Situation 2: My 110-year-old neighbor, Mary, recently asked me when was the last time I brushed Cydez. Cydez is part golden (we think), and he definitely needs a good brushing at least once a week. Do I always do it? Hell no. Some weeks I don’t even have time to brush my own hair. We may not look great, but we get by. I told her it had been awhile, and she clicked her tongue. “I could tell,” she said. Whatev.
: I was out front with O when a neighbor walked by with her dog. She came over to talk, and O started clapping excitedly, cooing at the dog.
“He just loves dogs. Cydez and O get along so well,” I said.
My neighbor smiled and commented that her daughter always got along with their dogs as well. “Cydez is so good and well-behaved,” she continued. I beamed with pride.
“Yep, he sure is,” I said.
“He’s so funny, too, I always see him in your backyard running around playing all alone–having a great time. It’s like he’s made up these little games to entertain himself,” she said.
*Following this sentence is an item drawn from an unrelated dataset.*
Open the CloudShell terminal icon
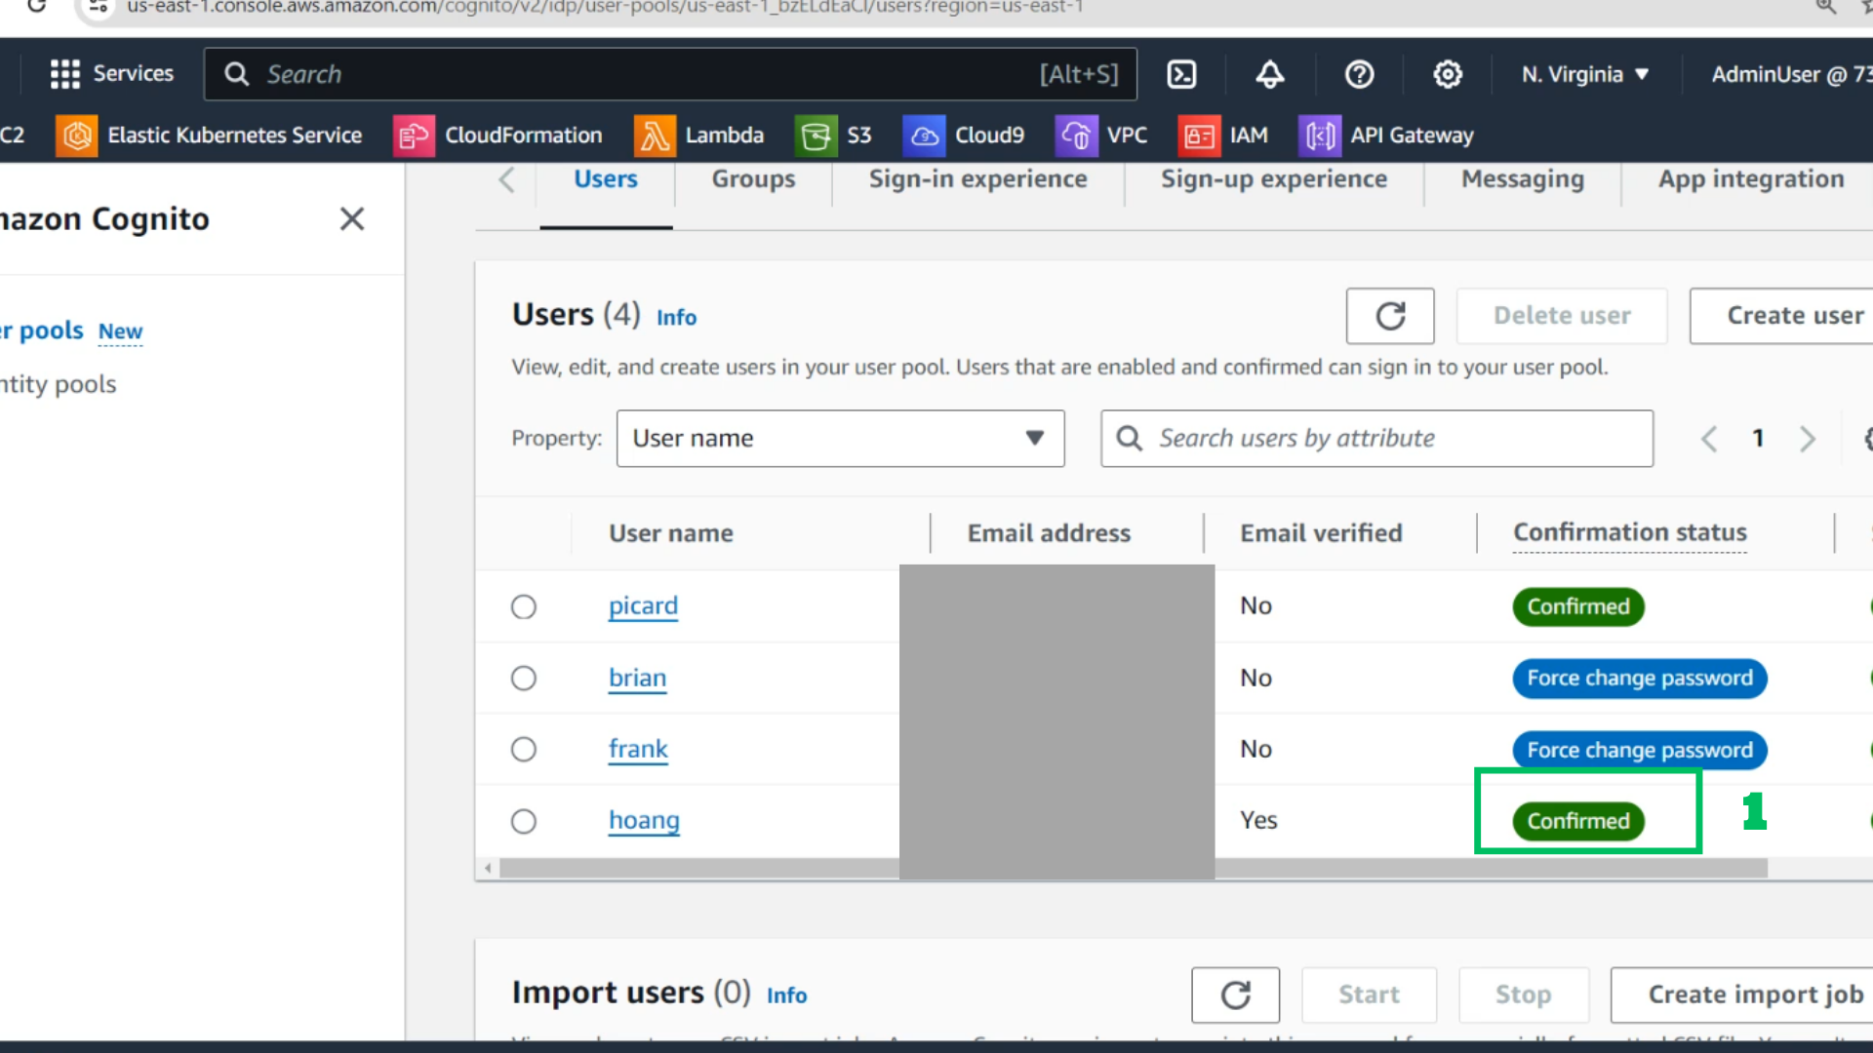Viewport: 1873px width, 1053px height. tap(1181, 74)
My heart sunk. My neighbors have enough time to sit and watch my dog entertain himself with his made-up make-believe games, but I don’t have enough time to toss a tennis ball? Awesome.
“Yeah, he’s funny like that,” I said, offering a half-hearted smile, feeling utterly defeated and racked with guilt.
I know my dog has become a second-class citizen in this household since my child was born. But he is just an animal. I still love him, just don’t have the time to dote and devote like I used to. I really don’t need other people trying to making me feel bad about it. So stoppit. Now.